Canada labor markets continue to improve, with the Canadian economy adding more jobs than expected, but a bumper NFP reading is seeing mixed results for the USD on lethargic US unemployment rate and wages figures.
The USD/CAD clipped into an intraday high of 1.3746 before getting forced back down the charts into 1.3660, losing contact with the 50-hour Simple Moving Average (SMA) near 1.3720 and making a run for support at the 200-hour SMA near 1.3620.
Despite Friday’s reprieve, the USD/CAD remains firmly bullish on the charts, trading well above the 200-day SMA near 1.3450 and the 50-day SMA confirming a bullish cross of the longer moving average.
The Relative Strength Index (RSI) has pulled back from overbought conditions on the daily chart, and USD/CAD short interest will want a bearish confirmation before following the indicator lower.
Nonfarm Payrolls (NFP) are part of the US Bureau of Labor Statistics monthly jobs report. The Nonfarm Payrolls component specifically measures the change in the number of people employed in the US during the previous month, excluding the farming industry.

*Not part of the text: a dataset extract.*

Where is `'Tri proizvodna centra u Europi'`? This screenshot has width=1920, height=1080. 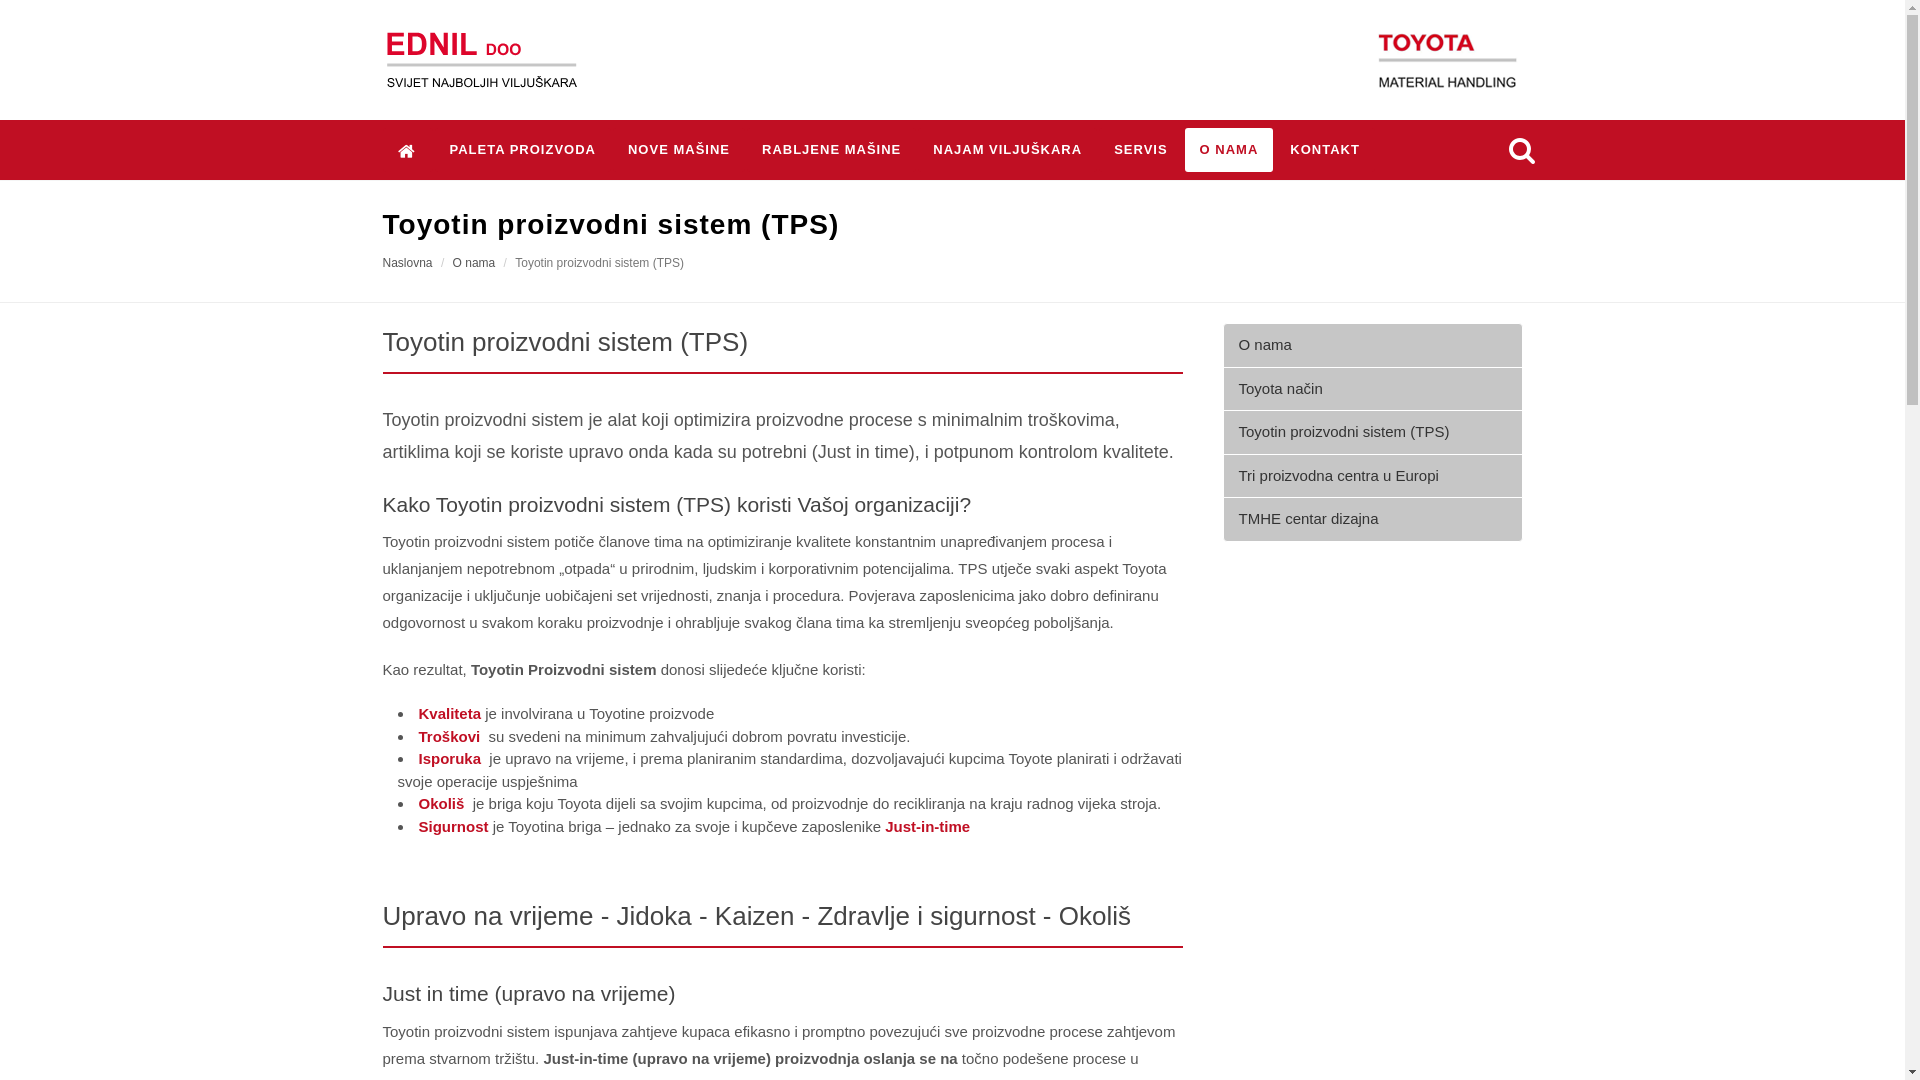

The Nonfarm Payrolls figure can influence the decisions of the Federal Reserve by providing a measure of how successfully the Fed is meeting its mandate of fostering full employment and 2% inflation.
A relatively high NFP figure means more people are in employment, earning more money and therefore probably spending more. A relatively low Nonfarm Payrolls’ result, on the either hand, could mean people are struggling to find work.
The Fed will typically raise interest rates to combat high inflation triggered by low unemployment, and lower them to stimulate a stagnant labor market.
Nonfarm Payrolls generally have a positive correlation with the US Dollar. This means when payrolls’ figures come out higher-than-expected the USD tends to rally and vice versa when they are lower.
NFPs influence the US Dollar by virtue of their impact on inflation, monetary policy expectations and interest rates. A higher NFP usually means the Federal Reserve will be more tight in its monetary policy, supporting the USD.
Nonfarm Payrolls are generally negatively-correlated with the price of Gold. This means a higher-than-expected payrolls’ figure will have a depressing effect on the Gold price and vice versa.
Higher NFP generally has a positive effect on the value of the USD, and like most major commodities Gold is priced in US Dollars. If the USD gains in value, therefore, it requires less Dollars to buy an ounce of Gold.
Also, higher interest rates (typically helped higher NFPs) also lessen the attractiveness of Gold as an investment compared to staying in cash, where the money will at least earn interest.
Nonfarm Payrolls is only one component within a bigger jobs report and it can be overshadowed by the other components.
At times, when NFP come out higher-than-forecast, but the Average Weekly Earnings is lower than expected, the market has ignored the potentially inflationary effect of the headline result and interpreted the fall in earnings as deflationary.
The Participation Rate and the Average Weekly Hours components can also influence the market reaction, but only in seldom events like the “Great Resignation” or the Global Financial Crisis.